本文会阐述下面几个问题
1、Class是什么
2、Class的内存布局
3、class_rw_t与class_ro_t的设计哲学
4、分类与class_rw_t的关系
查看源码(源码版本objc4-781.2)
源码地址
打开objc-private.h查看源码,发现Class是一个结构体指针
typedef struct objc_class *Class;
我们继续在源码中搜索“struct objc_class”,如图,发现有5个头文件都有定义,最终确认objc-runtime-new.h中是OC2.0中生效的,其他几个文件都有相关宏定义做了限定
objc_class结构体简略定义如下
struct objc_class : objc_object {
// Class ISA;
Class superclass;
cache_t cache; // formerly cache pointer and vtable
class_data_bits_t bits; // class_rw_t * plus custom rr/alloc flags
class_rw_t *data() const {
return bits.data();
}
...
};
发现objc_class继承自objc_object(c++对c结构体做了扩展,允许定义函数,允许继承并且默认访问权限为public这与c++中的class是不同的),我们再看下objc_object的定义
struct objc_object {
private:
isa_t isa;
public:
// ISA() assumes this is NOT a tagged pointer object
Class ISA();
// rawISA() assumes this is NOT a tagged pointer object or a non pointer ISA
Class rawISA();
// getIsa() allows this to be a tagged pointer object
Class getIsa();
...
};
所以现在可以理解为这个结构体大概长这样
struct objc_class {
// Class ISA;
Class superclass;
cache_t cache; // formerly cache pointer and vtable
class_data_bits_t bits; // class_rw_t * plus custom rr/alloc flags
class_rw_t *data() const {
return bits.data();
}
...
Class ISA();
// rawISA() assumes this is NOT a tagged pointer object or a non pointer ISA
Class rawISA();
// getIsa() allows this to be a tagged pointer object
Class getIsa();
...
};
下面这个东西是私有成员,所以类内部操作isa的地方使用的是objc_object里面封装的一系列函数,嗯~这很符合开闭原则
private:
isa_t isa;
我们从上到下梳理一下:
定义了一个Class类型的superclass指针,定义了一个cache_t类型的对象,class_data_bits_t类型的对象,注意这里的用词,在OC里面对象即指针,struct则不同,结构体指针在64位系统占8个字节,结构体对象占用的内存大小是内部所有成员变量的字节数总和,当然还要考虑内存对齐原则,iOS系统会按照8字节对齐,16字节为一个开辟单元,嗯~为了访问效率
cache_t 结构解析
cache_t的简略定义如下,保留了所有的成员变量,省略了函数
struct cache_t {
#if CACHE_MASK_STORAGE == CACHE_MASK_STORAGE_OUTLINED
explicit_atomic<struct bucket_t *> _buckets;
explicit_atomic<mask_t> _mask;
#elif CACHE_MASK_STORAGE == CACHE_MASK_STORAGE_HIGH_16
explicit_atomic<uintptr_t> _maskAndBuckets;
mask_t _mask_unused;
// How much the mask is shifted by.
static constexpr uintptr_t maskShift = 48;
// Additional bits after the mask which must be zero. msgSend
// takes advantage of these additional bits to construct the value
// `mask << 4` from `_maskAndBuckets` in a single instruction.

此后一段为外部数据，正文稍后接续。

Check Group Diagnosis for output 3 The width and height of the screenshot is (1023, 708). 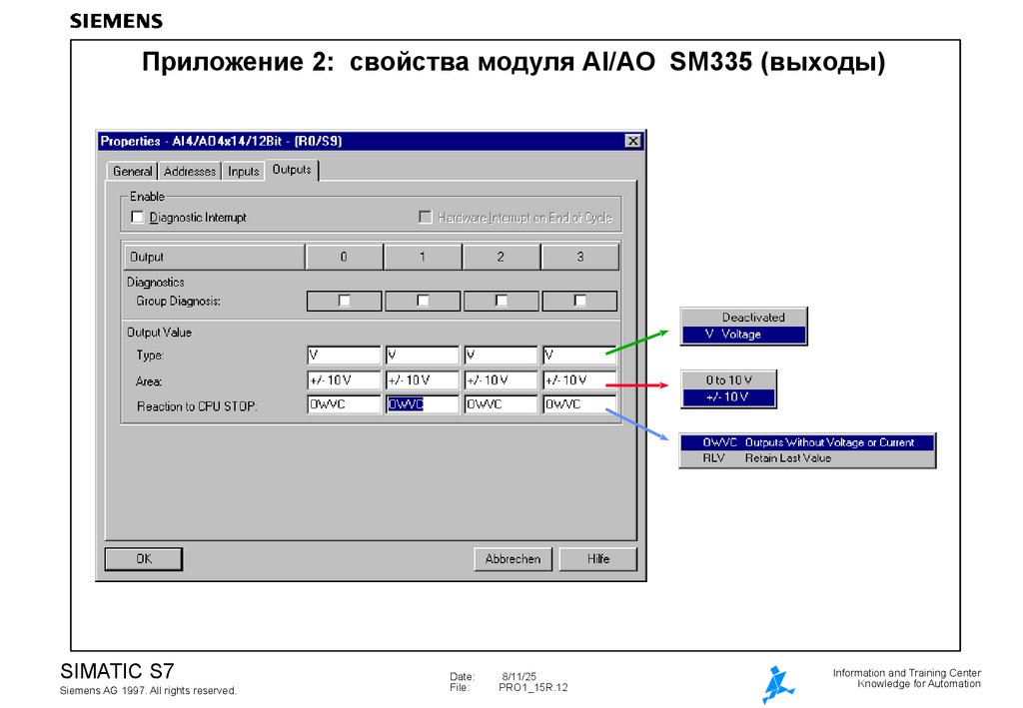[580, 301]
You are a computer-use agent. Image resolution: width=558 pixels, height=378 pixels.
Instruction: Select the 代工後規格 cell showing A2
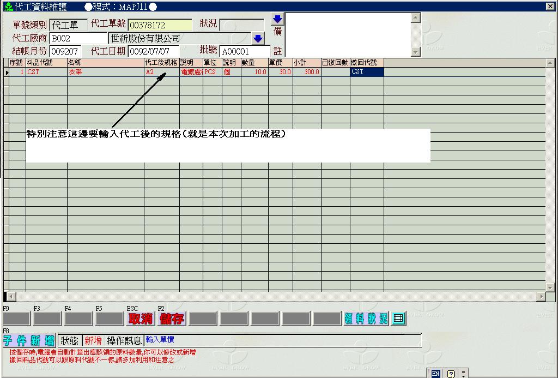[161, 72]
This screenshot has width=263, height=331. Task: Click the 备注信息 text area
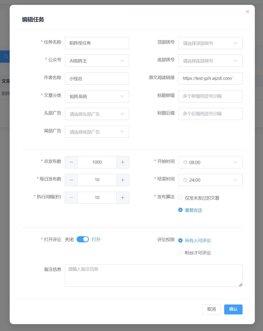point(153,275)
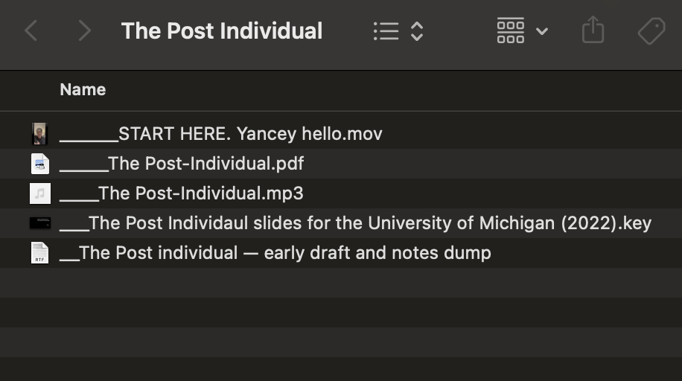Click the RTF document icon
Image resolution: width=682 pixels, height=381 pixels.
[x=40, y=253]

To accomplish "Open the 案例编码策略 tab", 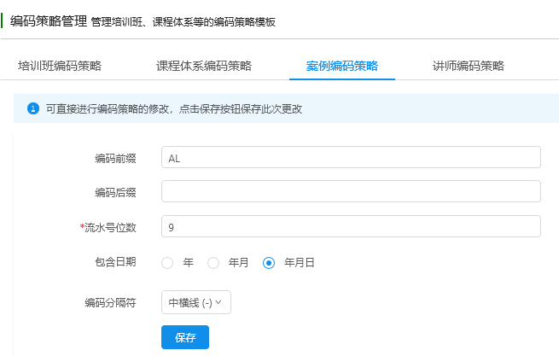I will pyautogui.click(x=342, y=66).
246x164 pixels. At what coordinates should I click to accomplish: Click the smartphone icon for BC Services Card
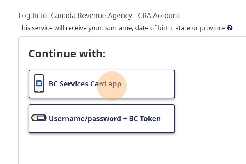tap(39, 84)
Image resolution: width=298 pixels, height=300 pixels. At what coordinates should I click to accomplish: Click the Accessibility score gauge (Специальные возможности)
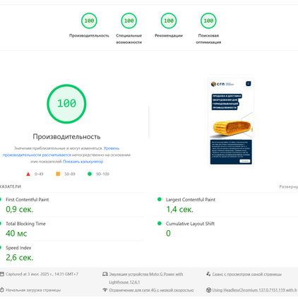click(x=129, y=20)
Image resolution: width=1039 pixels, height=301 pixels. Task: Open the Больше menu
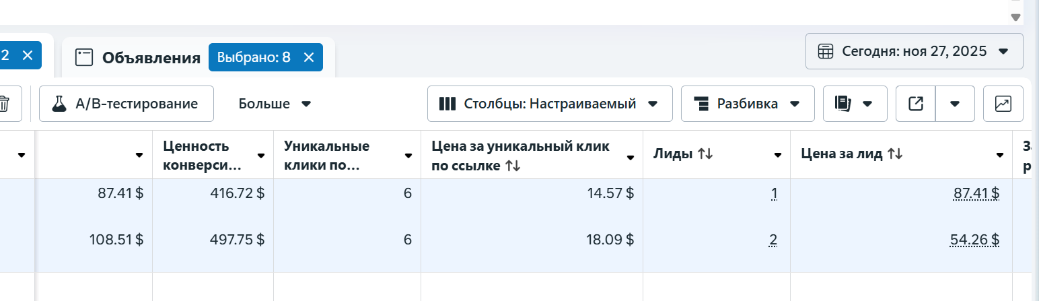click(x=275, y=104)
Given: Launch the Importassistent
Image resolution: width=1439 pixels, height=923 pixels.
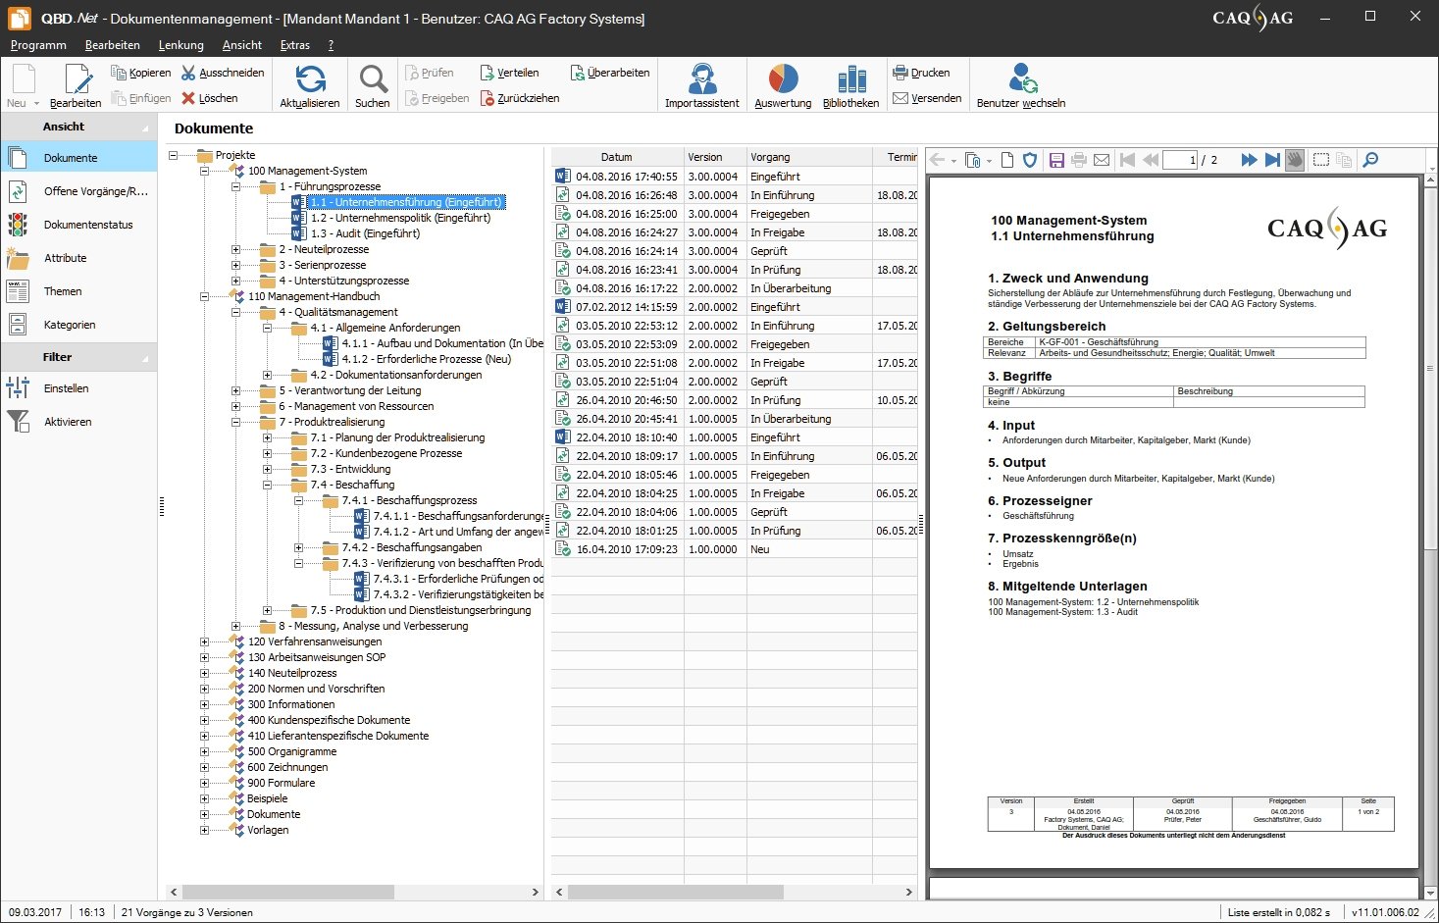Looking at the screenshot, I should (x=701, y=79).
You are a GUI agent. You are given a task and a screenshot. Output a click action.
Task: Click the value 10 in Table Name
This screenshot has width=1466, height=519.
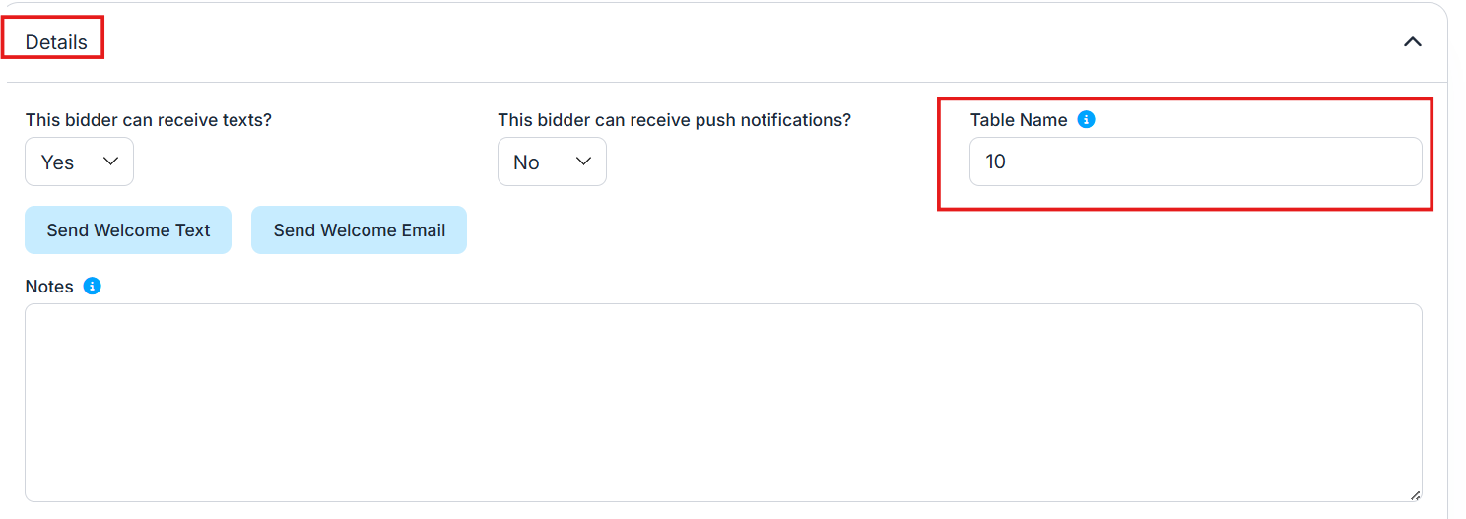(x=995, y=162)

static constexpr uintptr_t maskZeroBits = 4;
// The largest mask value we can store.
static constexpr uintptr_t maxMask = ((uintptr_t)1 << (64 - maskShift)) - 1;
// The mask applied to `_maskAndBuckets` to retrieve the buckets pointer.
static constexpr uintptr_t bucketsMask = ((uintptr_t)1 << (maskShift - maskZeroBits)) - 1;
// Ensure we have enough bits for the buckets pointer.
static_assert(bucketsMask >= MACH_VM_MAX_ADDRESS, "Bucket field doesn't have enough bits for arbitrary pointers.");
#elif CACHE_MASK_STORAGE == CACHE_MASK_STORAGE_LOW_4
// _maskAndBuckets stores the mask shift in the low 4 bits, and
// the buckets pointer in the remainder of the value. The mask
// shift is the value where (0xffff >> shift) produces the correct
// mask. This is equal to 16 - log2(cache_size).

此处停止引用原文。